As the Indian stock markets continue their move uphill will much vigour and gust that would even embarrass Roger Federer (the US Open champion), the fact that investors need to extend their investment horizon beyond 2-3 years to garner adequate return has come to the fore. While this does not mean that investors need to benchmark any index for making their investment decision, it is always important to look at the mood of the broader market along with researching a stock before committing money.At the current levels, the NSE-Nifty is trading at a P/E of 15.3 times trailing 12-month earnings. This has led to views abound that these are pretty comfortable levels and that Indian markets are not overvalued in any sense of the word. While we do believe that the Indian growth story is here to stay and that investors in the same will reap decent rewards, the fact that fresh investment at the current levels need to be undertaken with utmost care and caution, needs to be understood.

We have conducted a small exercise with respect to the Nifty P/E and have arrived at the conclusion why the investment horizon needs to be long. We have used Benjamin Graham's 'margin of safety' principle to arrive at this judgement.

'Margin of Safety,' is among the concepts that are at the core of stock market investing. For stocks, the margin of safety lies in an expected 'earning power' considerably above the interest rates on debt instruments. Simply calculated, earning power is equal to the reciprocal of P/E ratio, i.e., E/P. For example, a stock with a P/E ratio of 15 has an earning power of 1/15, or around 6.7%. In common parlance, this is often known as the 'earnings yield.' This acts as a protection to investors in the form of a buffer (extra gain over interest rate on a benchmark debt instrument) that they want for the risk they are ready to take by investing in stocks.

Here is a table depicting the margin of safety for investors in the broader Nifty. In the table, 'current' indicates the Nifty P/E of today and the next two rows indicate what the P/E might be 1 and 2 years hence respectively. For arriving at the P/E for the next 1 and 2 years, we have discounted the current P/E by the expected average earning growth of Nifty stocks, i.e., 15% per annum. We then derive the 'earning power' (as explained above) by calculating the reciprocal of the Nifty P/E for each period. And finally, considering the risk free rate of 7% (the current yield on a 10-year G-Sec paper), we arrive at the margin of safety.

[Exercises]:
A – In two sentences, what does the commentary on Nifty valuations say?
B – Supply what comes next in the Nifty valuation commentary, starting after its last sentence.
The material after this point comes from a separate source.

[Data entries]:
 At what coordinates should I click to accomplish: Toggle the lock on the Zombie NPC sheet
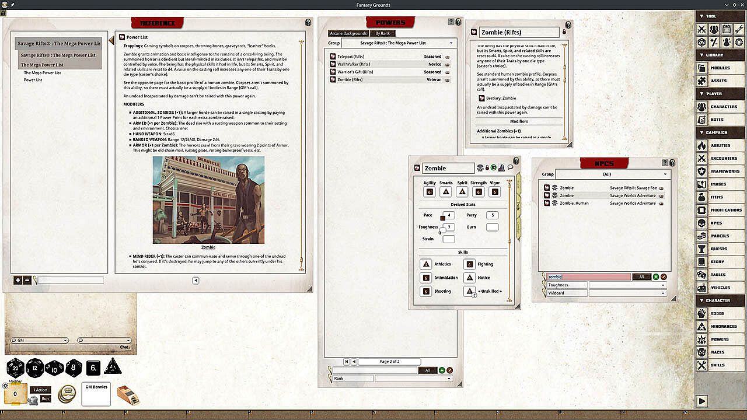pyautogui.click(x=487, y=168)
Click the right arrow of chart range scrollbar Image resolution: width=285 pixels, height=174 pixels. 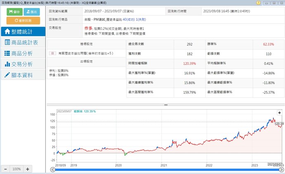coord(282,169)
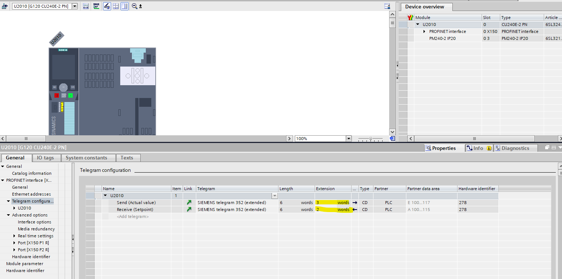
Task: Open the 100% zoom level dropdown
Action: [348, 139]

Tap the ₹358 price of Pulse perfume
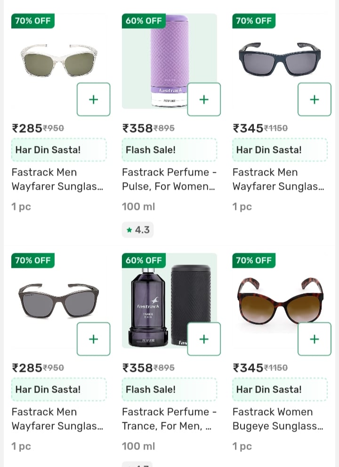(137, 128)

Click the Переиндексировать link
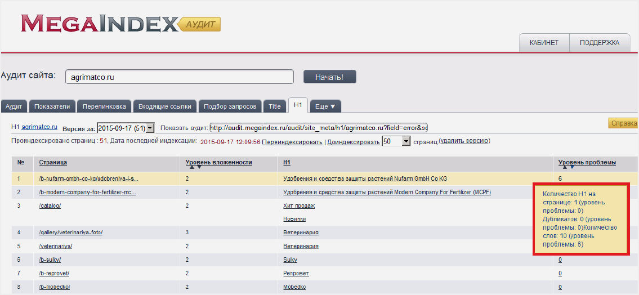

[Exercise results]:
A – The commentary holds that, although the NSE-Nifty's 15.3 times trailing earnings is seen by many as a comfortable level, fresh investment needs care, and investors must look beyond two to three years for adequate returns. To show why, it applies Benjamin Graham's margin-of-safety principle: it projects the Nifty P/E one and two years ahead by discounting for 15% annual earnings growth, takes the reciprocal as earning power, and compares that with a 7% risk-free rate.

B –
What's the margin of safety?
When? (A). Nifty
PE
(B). Earnings
yield (1/PE)
(C). Risk-free
rate (10-year G-Sec)
(D). Margin of
Safety (B-C)
Current 15.3 6.5%7.0%-0.5%
Current+1 year 13.3 7.5%7.0%0.5%
Current+2 years 11.6 8.6%7.0%1.6%

The table indicates that as you hold your investment (Nifty, in this case) for a longer duration, your margin of safety will increase. However, readers need to consider that this table is made on the basis of two key assumptions:

  1. Earnings of Nifty stocks will grow at a rate of 15% per annum (If earnings grow faster/slower than what is assumed and other things remain constant, margin of safety will be higher/lower than what is indicated in the table).

  2. 10-year G-Sec interest rate will be 7% in all the three periods (If this rate were to rise/fall while other things remain constant, margin of safety will decrease/increase).

Investors can use this principle of margin of safety for the stocks that they intend to buy of for those that they already hold and want to check if it is the time to sell. However, other parameters like earning growth potential, management vision and overall growth of the industry also need consideration before making investment decision, the key is to understand the investment properly before committing money.